Screenshot By Ethan Stark-Miller

Continuing his role out of initiatives to jumpstart the city’s economy coming out of the coronavirus pandemic, Mayor Eric Adams announced Tuesday a new vocational and apprenticeship program for youth 16 to 24 living or coming out of foster care.

“For those young people who have been in foster care or had contact with the juvenile justice system, instead of leaving them there, we need to be there for them to give them the support,” Adams said. “This new vocational training and apprenticeship program is going to help our young people prepare for good jobs and a bright future. These programs are crucial because you can start out with a good job, a good career, and then it’s a pathway to what you want to do.”

The new program – called V-CRED – will be a partnership between the city, the W.K. Kellogg Foundation, the City University of New York (CUNY) and the private sector. The event took place on the campus of CUNY’s Kingsborough Community College, where Adams was joined by CUNY Chancellor Félix Matos Rodríguez, Administration for Children’s Services (ACS) Commissioner Jess Dannhauser and two young people who’ve already been through the program.

Echoing a comment Adams made earlier about the importance of “upstream” – or preemptive – solutions, Dannhauser said that includes supporting and sticking with the city’s youth.

“Upstream also includes sticking with our young people. when we’re in a relationship with young people,” Dannhauser said. “We want to do right by them and make sure we don’t drop them at the most important parts of their life.”
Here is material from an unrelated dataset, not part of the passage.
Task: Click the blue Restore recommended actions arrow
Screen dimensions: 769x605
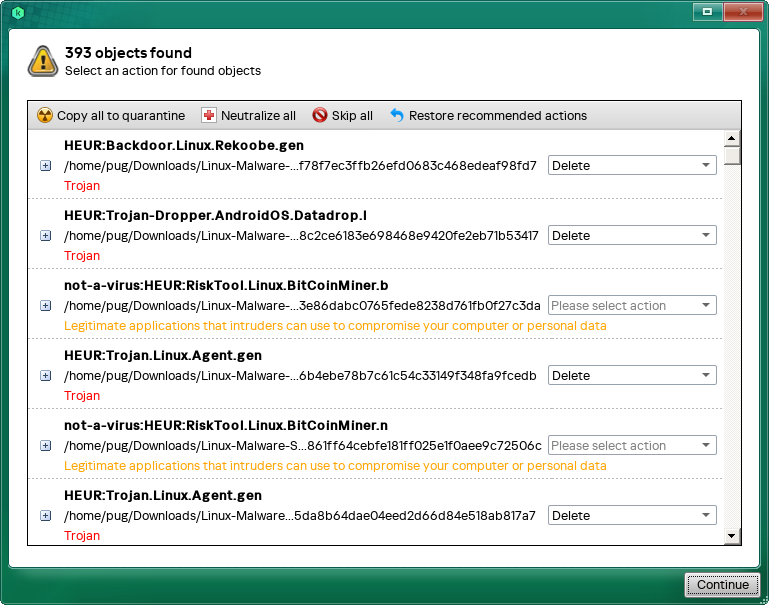Action: click(x=397, y=115)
The program will start with 45 participants for each of its first two years who will take trades courses at Kingsborough, Adams said. These classes will train them for professional certification, all with the goal of landing them a job in one year.
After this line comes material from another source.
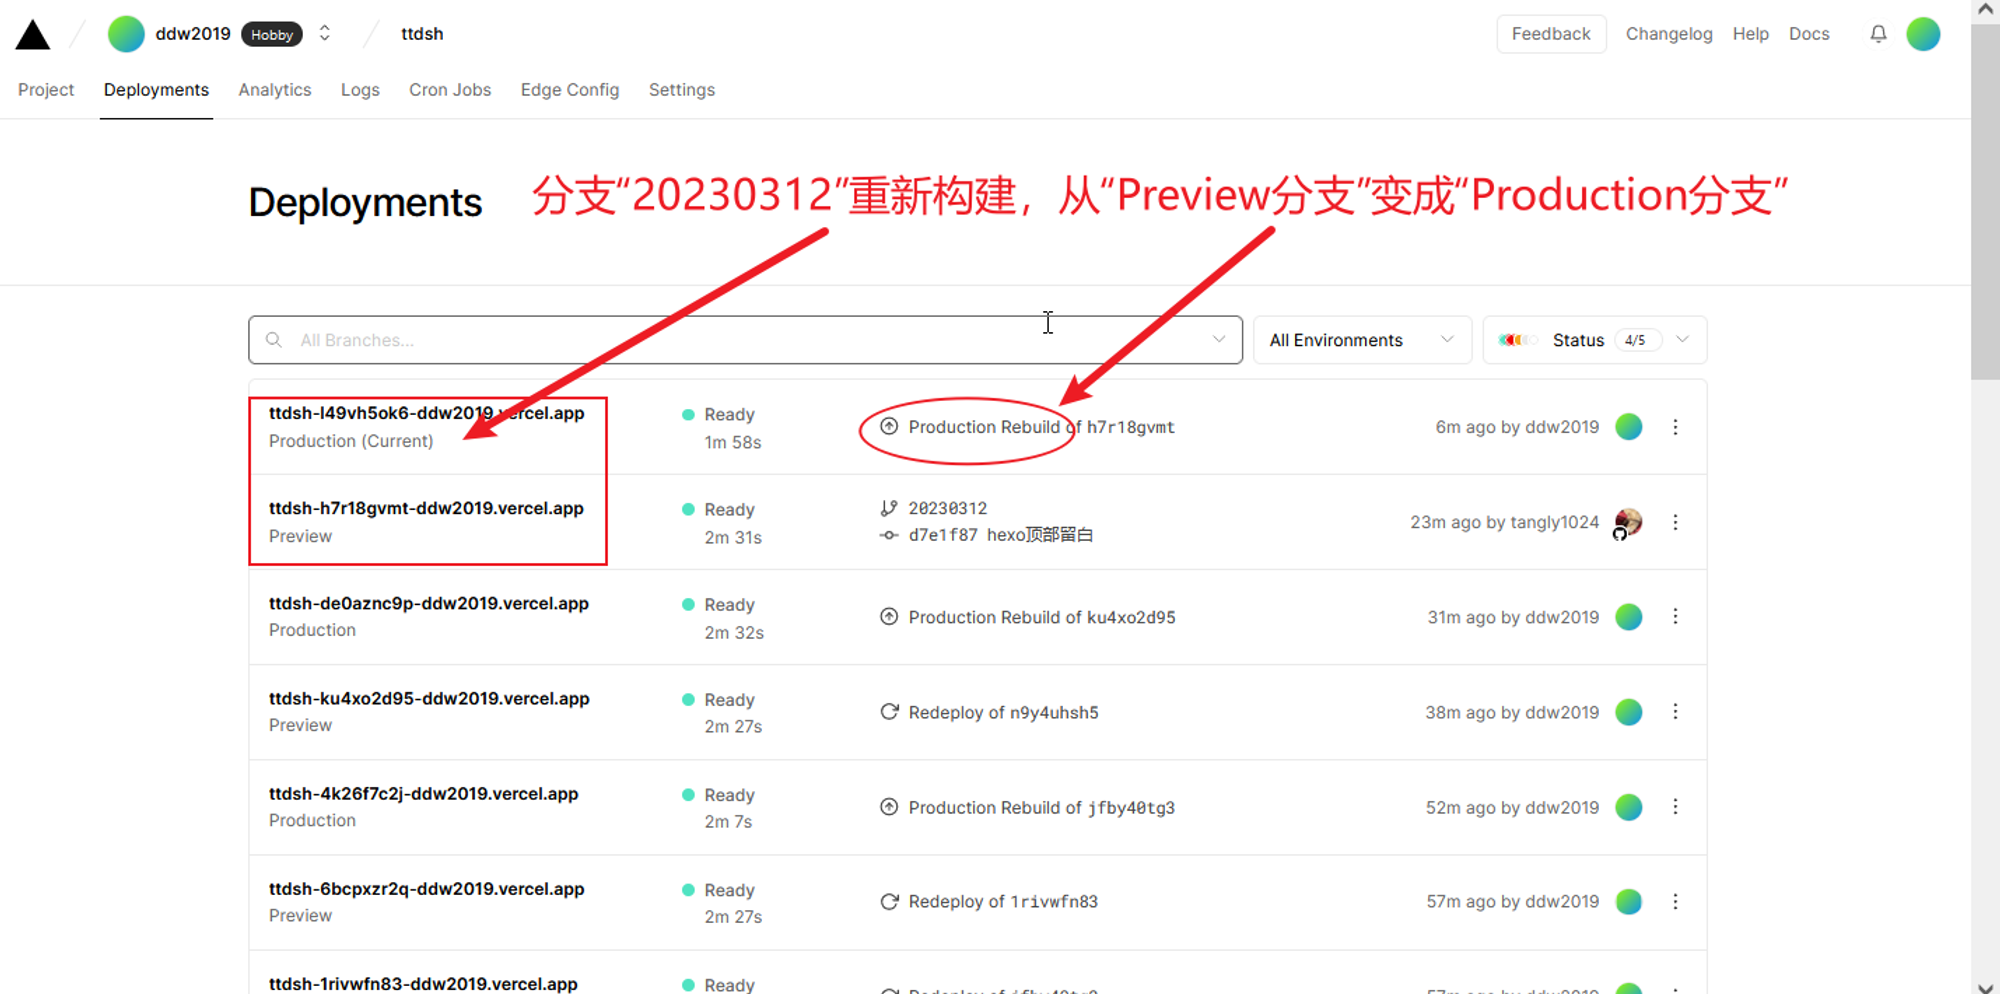Image resolution: width=2000 pixels, height=994 pixels.
Task: Click the search magnifier in the branches filter
Action: tap(274, 340)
The program has five vocational tracts: information technology, electrician’s helper, certified nursing Assistant and EKG Technician, pharmacy technician, and building trades.

“All of the new growth you’re seeing in the IT industry in the city, these young people can move into those employment opportunities,” Adams said. “And we need the new tech industry to come to our campuses and see the young people we have here. Don’t recruit outside our city when you have great homegrown product right here in the city of New York.”
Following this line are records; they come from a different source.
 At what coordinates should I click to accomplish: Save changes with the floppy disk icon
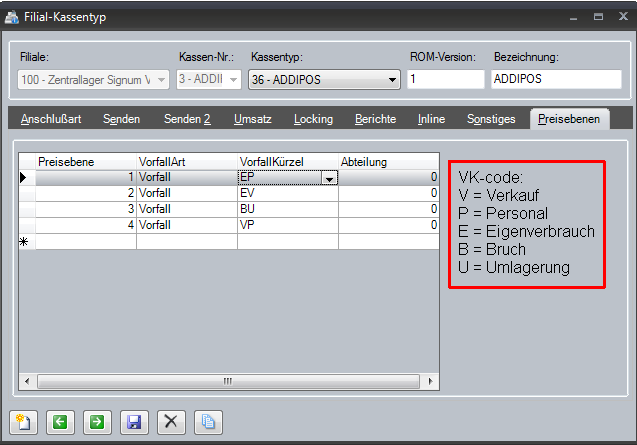click(133, 422)
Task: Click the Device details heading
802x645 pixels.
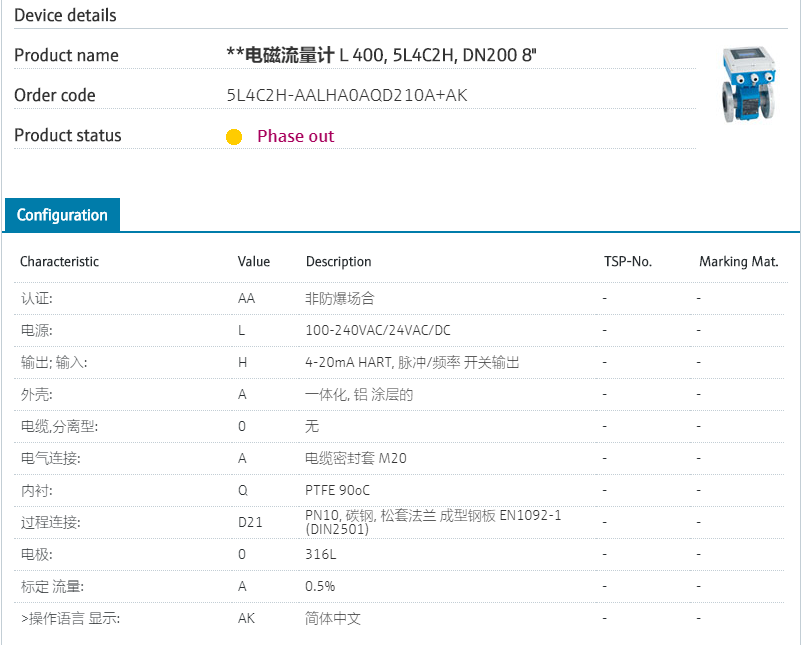Action: point(65,15)
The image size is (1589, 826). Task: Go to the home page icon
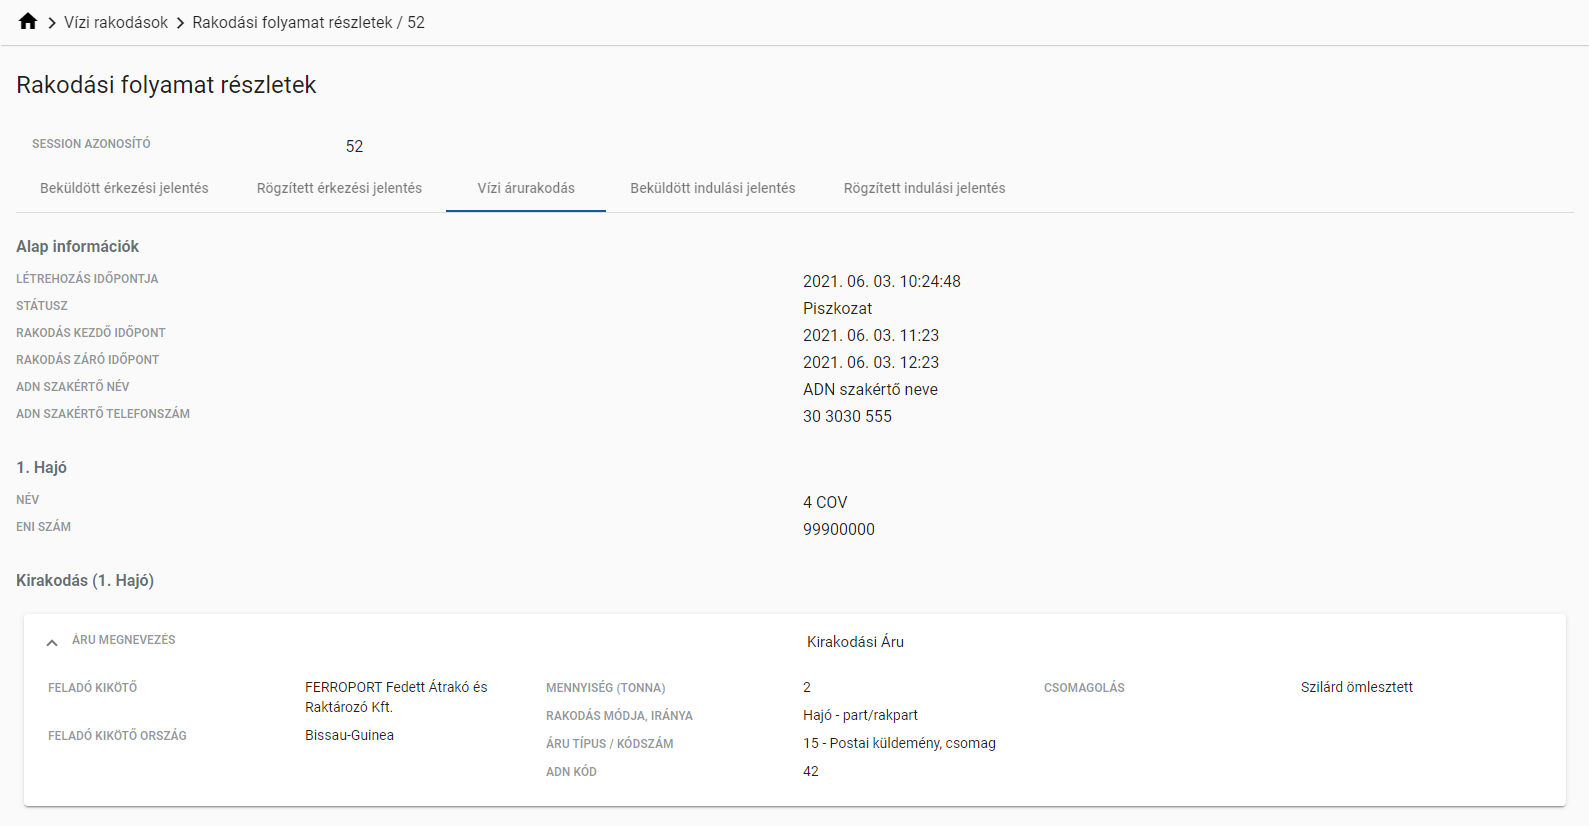pos(28,22)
Antoinette McKnight, one of the students who just finished the program, just became a certified medical technician and will now study to become a paramedic. McKnight said the program has been vital to achieving her dream of becoming an FDNY paramedic, something she’s wanted since she was a little girl.

“Without this program I don’t see how it would be possible ,as of right now, because I’m in foster care and I just left the system, so I’m on my own,” McKnight said. “So, it’s bettering my future.”

The program, Dannhauser said, is funded by a Kellogg Foundation grant that breaks down to $200,000 each year for the next three years. But, Adams said his administration intends to increase funds for the program in the next budget cycle.